Q: How much time does email marketing report automation save?
A: Agencies that automate reporting typically recover well over 15 hours a week that previously went into pulling data, formatting slides and emailing files client by client. The exact figure depends on client count and how many channels you report on. Rather than quote a blanket number, size your own with our reporting time savings calculator, which turns your client count and current reporting hours into a monthly saving.
Q: Do clients prefer email reports or dashboards?
A: In our experience most clients prefer email reports, because they read email as part of their day and treat a login-required dashboard as one more password to manage. A branded report in the inbox meets the client where they already are, which is why it gets opened. Clients who want to explore data still can, but the default should be delivery to the inbox, not an invitation to log in. That is the core reason we built ReportsMate email-first.
Q: How often should agencies send email marketing reports?

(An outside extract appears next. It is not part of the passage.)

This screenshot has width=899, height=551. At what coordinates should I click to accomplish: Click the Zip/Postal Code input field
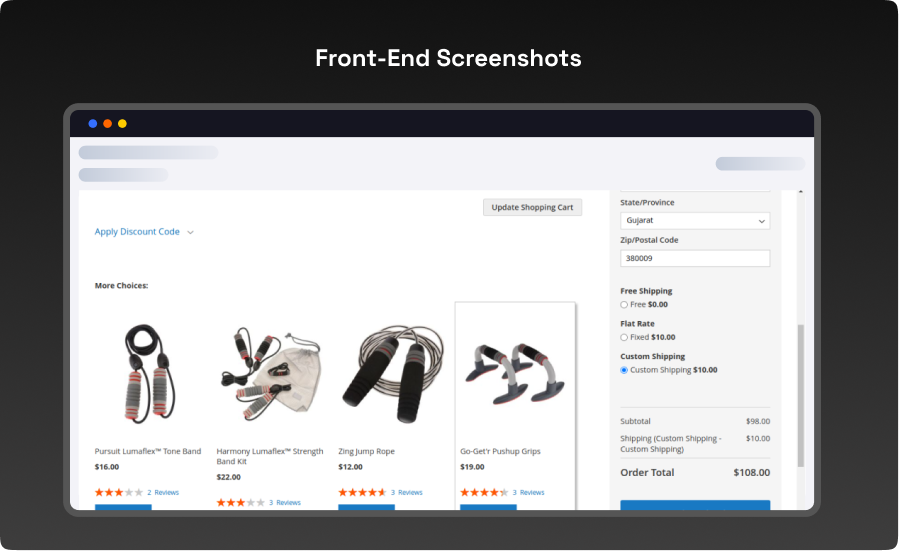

A: Cadence should match how fast the client's email programme moves. Weekly reporting suits high-volume e-commerce senders where campaigns and revenue shift quickly; monthly suits B2B nurture programmes with slower cycles. The important thing is consistency, since regular, predictable reporting is what keeps your value visible and is closely linked to retention. With automated scheduling you can set a different cadence per client and leave it running.
The bottom line
The best email marketing reporting tool for agencies is not the one with the most charts. It is the one that gets read. Native ESP reports are accurate but siloed and unbranded; dashboard tools are powerful but assume a login your clients keep forgetting. Email-first delivery closes that gap by putting a branded, automated report in the inbox where clients already live, which is exactly where your agency's value needs to be seen.